Ultimately, the Central Oregon culture around teen tobacco use could be the biggest hurdle to stamping out smoking there.
Deschutes County has one of the highest rates of 11th graders smoking in the region. County data shows 20 percent of juniors there smoke. The state average is just 12 percent.
Anne Palmer, who runs Bend Medical Clinic’s quitting service, attributes that spike to economic struggles for many in Central Oregon, permissive attitudes toward tobacco and alcohol use, and the rising popularity of electronic cigarettes.
E-cigarettes look and feel like real cigarettes, but vaporize liquid nicotine cartridges rather than burn tobacco leaves.
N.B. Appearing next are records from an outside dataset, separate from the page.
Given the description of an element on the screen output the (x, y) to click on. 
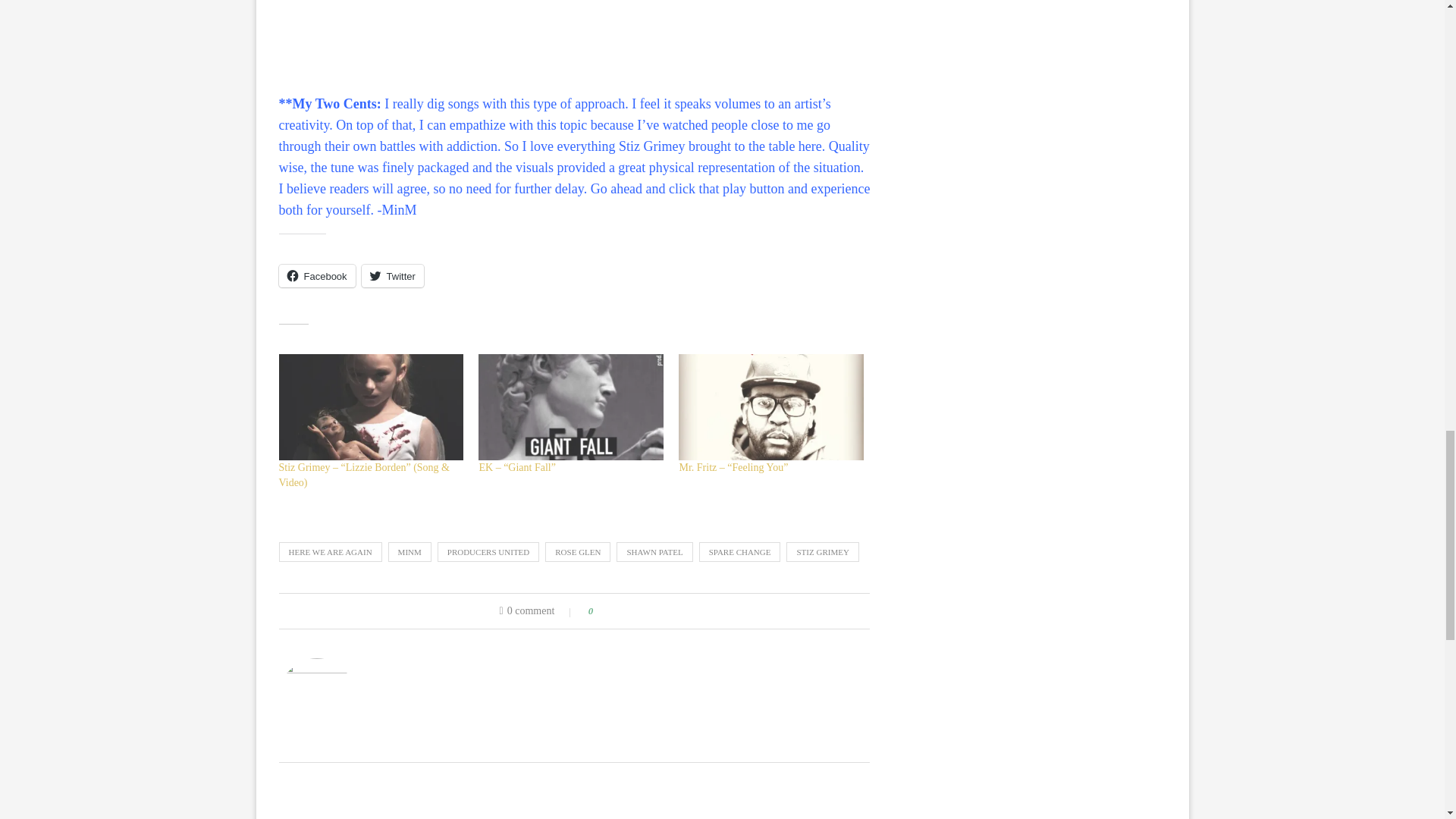
Facebook (317, 275)
Click to share on Twitter (392, 275)
HERE WE ARE AGAIN (330, 551)
Click to share on Facebook (317, 275)
Author Miracle (394, 664)
Twitter (392, 275)
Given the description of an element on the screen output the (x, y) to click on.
Supporters say they’re a safe alternative to cigarettes that can help people quit.
Palmer says they’re little more than a gateway to real cigarettes, and she’s never seen anyone quit using them.
“The fact that Big Tobacco has enthusiastically entered the e-cigarette market is another cause of considerable concern,” Palmer said.
Currently, e-cigarettes are mostly unregulated in Oregon, meaning a child of any age can technically buy them. They also come in flavors like cherry and bubblegum, which Palmer says are targeted toward children.
“I think it’s unfortunate that just as smoking was waning in its cool factor, here comes e-cigs,” she said.
Health professionals in the region are fighting back, however.
In Crook County, they’ve made some inroads by targeting an influx of new health care professionals to the area. Reaching out to health care professionals, Williams said, has shown effectiveness at turning people away from tobacco because people tend to trust their nurses, doctors and dentists when it comes to health matters.
And that single bike trail in Prinville? The area is actively working toward more bike and pedestrian paths in the future.
Progress also can be seen in Ulyatt’s own neighborhood.
When she moved to Deschutes River Woods in 2001, nearly everyone smoked. They’d have weekly “hangouts” and smoke around a campfire. When Ulyatt quit in July, however, she was the second-to-last holdout amongst her neighbors.
She said Bend’s effort to “get out of the smoker’s lounge” helped her through simple peer pressure.
“Everyone kind of wants to fit in and I think that’s why people start when they’re younger,” Ulyatt said. “But now everyone is quitting, so that’s the thing people do to fit in. I know I want to fit in that way.”